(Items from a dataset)
------------------------

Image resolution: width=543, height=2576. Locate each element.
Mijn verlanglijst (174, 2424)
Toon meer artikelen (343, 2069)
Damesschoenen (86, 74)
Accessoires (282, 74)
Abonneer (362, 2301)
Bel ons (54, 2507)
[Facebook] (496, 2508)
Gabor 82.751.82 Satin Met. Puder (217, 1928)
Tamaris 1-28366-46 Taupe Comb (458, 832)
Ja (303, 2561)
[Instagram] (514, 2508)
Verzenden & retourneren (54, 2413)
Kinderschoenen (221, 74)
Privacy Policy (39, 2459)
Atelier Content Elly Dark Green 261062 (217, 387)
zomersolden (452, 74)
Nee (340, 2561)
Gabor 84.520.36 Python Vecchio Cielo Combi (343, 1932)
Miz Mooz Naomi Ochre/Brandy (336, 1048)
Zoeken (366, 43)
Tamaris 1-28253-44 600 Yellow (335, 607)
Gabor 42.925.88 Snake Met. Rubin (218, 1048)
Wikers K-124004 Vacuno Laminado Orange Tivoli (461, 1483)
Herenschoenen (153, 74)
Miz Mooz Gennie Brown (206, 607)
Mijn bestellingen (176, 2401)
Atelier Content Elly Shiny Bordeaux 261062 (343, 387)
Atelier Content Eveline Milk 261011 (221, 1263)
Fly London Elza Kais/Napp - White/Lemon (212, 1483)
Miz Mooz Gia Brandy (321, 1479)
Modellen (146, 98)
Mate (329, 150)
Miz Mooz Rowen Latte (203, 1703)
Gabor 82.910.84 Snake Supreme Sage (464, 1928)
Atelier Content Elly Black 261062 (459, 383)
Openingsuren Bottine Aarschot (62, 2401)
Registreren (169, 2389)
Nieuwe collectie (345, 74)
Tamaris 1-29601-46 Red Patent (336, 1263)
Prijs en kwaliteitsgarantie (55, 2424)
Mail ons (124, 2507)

------------------------

• [What the exercise asks] Write out every entry again, keeping each line exactly the same.

• [Your response]
Image resolution: width=543, height=2576. Locate each element.
Mijn verlanglijst (174, 2424)
Toon meer artikelen (343, 2069)
Damesschoenen (86, 74)
Accessoires (282, 74)
Abonneer (362, 2301)
Bel ons (54, 2507)
[Facebook] (496, 2508)
Gabor 82.751.82 Satin Met. Puder (217, 1928)
Tamaris 1-28366-46 Taupe Comb (458, 832)
Ja (303, 2561)
[Instagram] (514, 2508)
Verzenden & retourneren (54, 2413)
Kinderschoenen (221, 74)
Privacy Policy (39, 2459)
Atelier Content Elly Dark Green 261062 (217, 387)
zomersolden (452, 74)
Nee (340, 2561)
Gabor 84.520.36 Python Vecchio Cielo Combi (343, 1932)
Miz Mooz Naomi Ochre/Brandy (336, 1048)
Zoeken (366, 43)
Tamaris 1-28253-44 600 Yellow (335, 607)
Gabor 42.925.88 Snake Met. Rubin (218, 1048)
Wikers K-124004 Vacuno Laminado Orange Tivoli (461, 1483)
Herenschoenen (153, 74)
Miz Mooz Gennie Brown (206, 607)
Mijn bestellingen (176, 2401)
Atelier Content Elly Shiny Bordeaux 261062 (343, 387)
Atelier Content Eveline Milk 261011 (221, 1263)
Fly London Elza Kais/Napp - White/Lemon (212, 1483)
Miz Mooz Gia Brandy (321, 1479)
Modellen (146, 98)
Mate (329, 150)
Miz Mooz Rowen Latte (203, 1703)
Gabor 82.910.84 Snake Supreme Sage (464, 1928)
Atelier Content Elly Black 261062 (459, 383)
Openingsuren Bottine Aarschot (62, 2401)
Registreren (169, 2389)
Nieuwe collectie (345, 74)
Tamaris 1-29601-46 Red Patent (336, 1263)
Prijs en kwaliteitsgarantie (55, 2424)
Mail ons (124, 2507)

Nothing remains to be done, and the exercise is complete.